United States President Joe Biden is expected to formally recognize the killings of 1.5 million Armenians during World War I as an act of genocide, according to reports citing officials on April 21.
A bipartisan group of over 100 House members, led by Democratic Representative Adam Schiff of California, signed a letter addressed to Biden, calling for him to become the first U.S. President to formally recognize the mass slaughter of Armenians by the Ottoman Empire as genocide.
“For decades, while leaders around the world recognize the first genocide of the 20th century, the president of the United States has remained silent,” the letter said.

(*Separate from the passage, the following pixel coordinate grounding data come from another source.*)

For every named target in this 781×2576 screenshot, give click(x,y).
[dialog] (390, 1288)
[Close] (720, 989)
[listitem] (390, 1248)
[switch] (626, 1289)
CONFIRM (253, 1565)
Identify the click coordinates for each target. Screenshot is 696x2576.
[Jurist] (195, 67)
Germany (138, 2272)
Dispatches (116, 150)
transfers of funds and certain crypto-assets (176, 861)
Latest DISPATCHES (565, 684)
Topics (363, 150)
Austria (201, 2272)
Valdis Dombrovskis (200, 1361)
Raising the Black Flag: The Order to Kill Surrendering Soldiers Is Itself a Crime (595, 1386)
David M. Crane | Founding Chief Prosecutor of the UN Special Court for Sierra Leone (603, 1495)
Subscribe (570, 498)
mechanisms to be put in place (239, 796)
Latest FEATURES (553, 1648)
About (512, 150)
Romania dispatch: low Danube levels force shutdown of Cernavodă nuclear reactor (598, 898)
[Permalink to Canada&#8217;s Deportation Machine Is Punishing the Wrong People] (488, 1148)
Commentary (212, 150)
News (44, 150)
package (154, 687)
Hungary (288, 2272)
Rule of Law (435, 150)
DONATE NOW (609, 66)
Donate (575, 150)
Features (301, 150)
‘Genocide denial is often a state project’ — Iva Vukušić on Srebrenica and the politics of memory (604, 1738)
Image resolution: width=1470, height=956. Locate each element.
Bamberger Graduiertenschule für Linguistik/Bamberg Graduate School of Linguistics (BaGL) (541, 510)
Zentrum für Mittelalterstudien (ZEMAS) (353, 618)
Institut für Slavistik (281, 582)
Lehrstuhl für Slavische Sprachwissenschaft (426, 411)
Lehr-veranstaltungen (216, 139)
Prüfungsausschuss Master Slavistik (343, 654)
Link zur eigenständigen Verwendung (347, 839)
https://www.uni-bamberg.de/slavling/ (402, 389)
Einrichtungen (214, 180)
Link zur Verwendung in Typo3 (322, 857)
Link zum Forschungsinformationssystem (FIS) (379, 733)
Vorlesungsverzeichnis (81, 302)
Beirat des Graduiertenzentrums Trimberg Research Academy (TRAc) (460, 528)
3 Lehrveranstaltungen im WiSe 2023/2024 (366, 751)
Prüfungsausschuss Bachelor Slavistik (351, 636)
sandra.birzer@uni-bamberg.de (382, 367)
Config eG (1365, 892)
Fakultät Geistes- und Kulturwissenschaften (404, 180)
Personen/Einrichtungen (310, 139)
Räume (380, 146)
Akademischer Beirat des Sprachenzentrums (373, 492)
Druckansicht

“The shameful silence of the United States government on the historic fact of the Armenian Genocide has gone on for too long, and it must end,” the letter further said, urging Biden to “follow through on your commitments and speak the truth.”
Biden had pledged to do such a move as a candidate, but it could further increase tensions with Turkey, which has denied the designation that other countries, such as France and Russia, have adopted.
Turkish Foreign Minister Mevlut Cavusoglu warned that such “statements that have no legal binding will have no benefit, but they will harm ties.”
“If the United States wants to worsen ties, the decision is theirs,” Cavusoglu said in an interview with Turkish broadcaster Haberturk.
When asked if Biden will follow through his commitment as the annual Armenian Genocide Remembrance Day arrives on April 24, White House Press Secretary Jen Psaki said at the briefing that the Biden administration “will have more to say” when the day arrives.
“I don’t have anything to get ahead of that at this point in time,” Psaki further said.